The study population comprised 73 men and 30 women (n = 103), with mean ages of 68 and 67 years, respectively. The youngest patient was 33 years old, and the oldest was 89 years old (both males). The average number of family members per participant was 2.69. There were no significant differences between the two sexes in terms of educational qualifications (elementary, middle school, high school, or degree). The sample was equally divided between workers and pensioners, with 8.73% being unemployed (Table 1).

3.2. PACIC Questionnaire

Table 2 summarizes the general data collected from the cohort of subjects who gave consent to participate in the PACIC survey.
The mean scores obtained from the PACIC Questionnaire for each question showed considerable variability, reflecting diverse experiences in the quality of care. The PACIC questionnaire highlights a dichotomy in healthcare provision: while patients reported strong organizational support and adequate assistance with self-management, significant gaps existed in the patient involvement in decision making and the provision of external resources like support groups or local programs.
The items with the lowest average scores were “I have been given a copy of my treatment plan” (Item 9, mean score: 1.45 ± 1.12); “It was explained to me that my visits to other specialists (ophthalmologist, surgeon, etc.) have improved the treatment of my disease” (Item 19, mean score: 1.59 ± 1.26); and “I was asked how my visits to other specialists were proceeding” (Item 20, mean score: 1.73 ± 1.34). Conversely, the items with the highest average scores were “I have been asked to talk about the goals I have set for the treatment of my disease” (Item 7, mean score: 4.19 ± 1.42); “I have been given a written list of things to do to improve my health” (Item 4, mean score: 4.20 ± 1.19); and “I have been helped to develop plans to understand how to get support from friends, family, or the community in which I live” (Item 23, mean score: 4.37 ± 1.31).
A review of response frequencies shows that “almost never” was frequently selected for questions related to patient involvement, such as “I was given several treatment options to think about” (Item 2); “I was asked to talk about any problems I had with medications or their effects” (Item 3); and “I was asked what aspects of my illness I wanted to discuss during the visit” (Item 21).
Conversely, patients expressed positive regard for the hospital and the doctors and nurses who cared for them, as indicated by the majority of “almost always” responses to the items: “I could see that the care I was given was well organized” (Item 5) and “I was confident that, in recommending appropriate therapies, my doctor or nurse took into account my values and traditions” (Item 12).
The summary statistics for the 5As reveal insightful trends regarding the quality of care provided to patients based on their responses to the PACIC Questionnaire (Supplementary Materials, File S4).
In the overall summary, the mean score across all respondents was 2.74, with a standard deviation of 0.60, indicating moderate variability in the patients’ assessments of care.
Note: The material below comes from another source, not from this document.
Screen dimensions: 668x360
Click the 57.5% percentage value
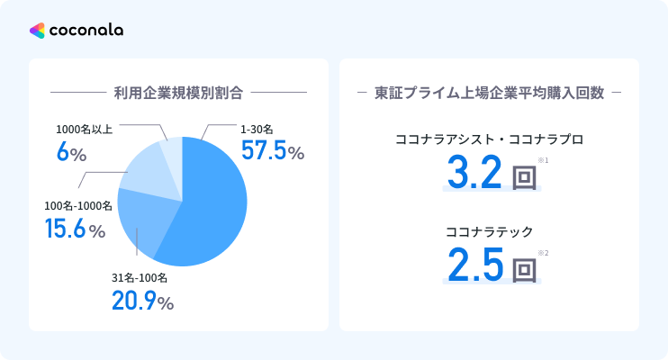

The “Agree” component, which involves setting goals in partnership with the patient, had the highest mean score (3.39 ± 0.92), suggesting that patients felt more engaged in setting goals. In contrast, the “Assess” component, which involves evaluating the patient’s health status, had the lowest mean score (2.35 ± 0.78), indicating a need for more thorough assessments.
Data analysis also revealed some differences by gender. The male sample had a mean summary score of 2.65 with a standard deviation of 0.55, which was slightly below the overall mean. “Agree” was the highest scoring component (3.32 ± 0.90) while “Assess” was the lowest (2.26 ± 0.71). Females reported a higher overall mean score (2.96 ± 0.69) compared to men. They rated “Agree” the highest (3.57 ± 0.97) and “Assess” similarly low (2.58 ± 0.89), but generally scored higher across all components, suggesting a more positive perception of the care they received.
Aspects of educational qualification also showed variability by grade and employment status. The High School Graduates subgroup had an overall 5A summary score of 2.63 with a standard deviation of 0.56; “Agree” (3.25 ± 0.91) was the highest-rated component; and “Assess” (2.25 ± 0.77) was the lowest. The Degree Holders subgroup reported a higher overall score (3.28 ± 0.77), with “Agree” being the most positively rated (4.08 ± 0.90). This group’s scores were generally higher across all components, indicating a better assessment of care. The Secondary School Graduates subgroup had an overall score close to the overall mean (2.70 ± 0.65), with “Agree” being the highest-scoring component (3.30 ± 1.02). Similarly, in the Primary School Graduates subgroup, the overall score was slightly higher (2.83 ± 0.47), with “Agree” also being the highest-rated component (3.60).
The retired patients had an overall score of 2.66 with a standard deviation of 0.60. The “Agree” component was rated the highest (3.35 ± 0.81), while the “Assess” component was rated the lowest (2.28 ± 0.73), reflecting similar trends to other groups but with slightly lower overall satisfaction. Similarly, the employed subgroup scored slightly higher than the overall mean (2.79 ± 0.58), with “Agree” (3.39 ± 1.01) and “Assist” (3.08 ± 0.81) being particularly well rated, indicating positive experiences with setting goals and assistance. The unemployed subgroup showed an even higher mean score (2.91 ± 0.69), with “Agree” (3.55 ± 1.08) and “Assist” (3.07 ± 0.99) also rated highly, demonstrating relatively better satisfaction in these areas.
The 5A scoring data indicates that, while patients generally feel positively about the goal-setting aspect of their care, there are areas needing improvement, particularly in the “Assess” and “Advise” components. Females, degree holders, and the unemployed tended to rate their care experiences more positively, suggesting a need for more personalized care approaches.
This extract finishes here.